We’re willing to bet you didn’t have “mushroom-powered robots” on your 2024 bingo card. Fortunately for all of us, scientists at Cornell University have come in clutch with a pair of fungus-fueled biohybrid robots that respond to their environments, walk – or wheel – around, and look a bit like extras from The Addams Family.
Biohybrid robots take the best of human engineering prowess and combine it with the wonders of the natural world to create something totally new. From using live pill bugs as grabbers, to covering a robot face with human skin (oh no), there’s almost no end to what you can come up with when you have millions of years of evolution and the breadth of human ingenuity to play with.
Now, a team of researchers has harnessed the natural sensory system of fungi to give power to two new robots. Just look at this one go!
“This paper is the first of many that will use the fungal kingdom to provide environmental sensing and command signals to robots to improve their levels of autonomy,” said senior author Rob Shepherd, a professor of mechanical and aerospace engineering, in a statement.
When we think of fungi, our minds probably fill with images of mushrooms. But what you don’t see on a typical stroll through the forest is the complex network that lies just beneath the soil. This is the mycelium, made up of webs of filaments called hyphae.
For fungi, the mycelium is a little bit like the roots of a plant. Hyphae extend into the ground and secrete digestive enzymes that break down other matter, which can then be used as a food source for the fungi, as well as some neighboring plants and animals. But this process doesn’t happen for each individual fungus in isolation – electrical signals are also exchanged via the mycelium, which some scientists have likened to communication.
It is these two key functions of the mycelium that sparked the idea of incorporating it into a biohybrid robot.
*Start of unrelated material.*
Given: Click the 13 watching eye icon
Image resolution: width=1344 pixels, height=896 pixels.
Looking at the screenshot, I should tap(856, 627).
“Living systems respond to touch, they respond to light, they respond to heat, they respond to even some unknowns, like signals. If you wanted to build future robots, how can they work in an unexpected environment? We can leverage these living systems, and any unknown input comes in, the robot will respond to that,” said first author Anand Mishra.
The team built two very different robots, each incorporating mycelium into their electronic systems. One was on wheels, while the other was a flexible, soft robot with spider-like legs. In a series of experiments, they demonstrated how the robots could move thanks to the natural electrical pulses coming from their mycelia. By stimulating the mycelia with UV light, the team could make the robots change their gaits.
“This kind of project is […] about creating a true connection with a living system,” Mishra told the Cornell Chronicle. Thanks to the sensitivity of their mycelia, these robots can respond to a change in their environment – right now it’s light, but in future it could be chemical signals that we cannot see.
“So you’re seeing the physical response, because those signals we can’t visualize, but the robot is making a visualization,” Mishra added.
It took the combined expertise of neurobiologists, plant pathologists, and robotics engineers to create these biohybrid systems, and the team is excited about the possible future applications of this technology.
“The potential for future robots could be to sense soil chemistry in row crops and decide when to add more fertilizer, for example,” said Shepherd, “perhaps mitigating downstream effects of agriculture like harmful algal blooms.”
The study is published in the journal Science Robotics.